A última etapa deste percurso liga Azambuja a Santarém, atravessando a planície fértil da lezíria ribatejana, marcada por diques, estradas rurais e canais de irrigação. Nos primeiros quilómetros, o caminho acompanha a Vala Real, canal do século XVIII criado para controlar as cheias e facilitar o transporte fluvial.
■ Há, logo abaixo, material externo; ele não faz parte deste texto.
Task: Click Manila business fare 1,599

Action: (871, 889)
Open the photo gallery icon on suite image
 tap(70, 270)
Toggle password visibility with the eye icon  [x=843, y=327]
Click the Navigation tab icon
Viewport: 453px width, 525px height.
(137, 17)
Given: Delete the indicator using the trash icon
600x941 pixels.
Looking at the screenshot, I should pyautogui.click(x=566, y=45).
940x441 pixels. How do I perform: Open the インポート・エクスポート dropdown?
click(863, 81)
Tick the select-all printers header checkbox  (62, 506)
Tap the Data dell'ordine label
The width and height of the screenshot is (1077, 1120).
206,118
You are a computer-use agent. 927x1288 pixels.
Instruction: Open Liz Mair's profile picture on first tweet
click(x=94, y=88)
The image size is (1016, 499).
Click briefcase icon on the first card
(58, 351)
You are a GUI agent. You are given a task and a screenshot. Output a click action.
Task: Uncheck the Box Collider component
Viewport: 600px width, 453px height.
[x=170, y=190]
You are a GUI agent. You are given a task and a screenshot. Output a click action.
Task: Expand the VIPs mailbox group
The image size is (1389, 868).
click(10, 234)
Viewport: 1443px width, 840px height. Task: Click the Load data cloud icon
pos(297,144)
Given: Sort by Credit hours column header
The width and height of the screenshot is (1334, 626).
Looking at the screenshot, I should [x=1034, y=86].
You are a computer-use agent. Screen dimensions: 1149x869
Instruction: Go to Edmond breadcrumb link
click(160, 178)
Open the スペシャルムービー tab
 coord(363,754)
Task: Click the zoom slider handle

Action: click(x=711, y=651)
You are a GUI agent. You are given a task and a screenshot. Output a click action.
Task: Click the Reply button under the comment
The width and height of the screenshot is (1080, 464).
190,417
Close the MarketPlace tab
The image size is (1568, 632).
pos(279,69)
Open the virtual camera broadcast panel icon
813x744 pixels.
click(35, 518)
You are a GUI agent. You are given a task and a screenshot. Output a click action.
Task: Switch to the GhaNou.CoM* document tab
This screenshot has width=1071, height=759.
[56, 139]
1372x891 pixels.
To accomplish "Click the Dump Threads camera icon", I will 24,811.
A paisagem alterna entre terras agrícolas e pequenas povoações que mantêm o modo de vida tradicional junto ao rio.
Entre Reguengo e Valada sucedem-se vinhas, pomares e campos de milho ou tomate. Perto do Caminho, em Palhota, destacam-se as casas de madeira sobre estacas, símbolo das antigas comunidades avieiras. Valada, freguesia do concelho do Cartaxo, conserva a Igreja de Nossa Senhora do Ó, de origem medieval, e uma praia fluvial muito procurada.
Mais à frente, o traçado alcança Porto de Muge e a Ponte Rainha D. Amélia, de 1904, junto ao Palácio dos Duques de Cadaval e a vestígios de uma ponte romana. O percurso continua por terrenos agrícolas, continuando depois entre vinhedos e quintas até Santarém.
A chegada à cidade faz-se em forte subida pela Calçada da Junqueira. Santarém mantém o carácter de capital da lezíria, com um património vasto que inclui igrejas góticas, conventos e museus, entre os quais o núcleo museológico da igreja de S. João do Alporão, a Igreja do Santíssimo Milagre e o Convento de São Francisco.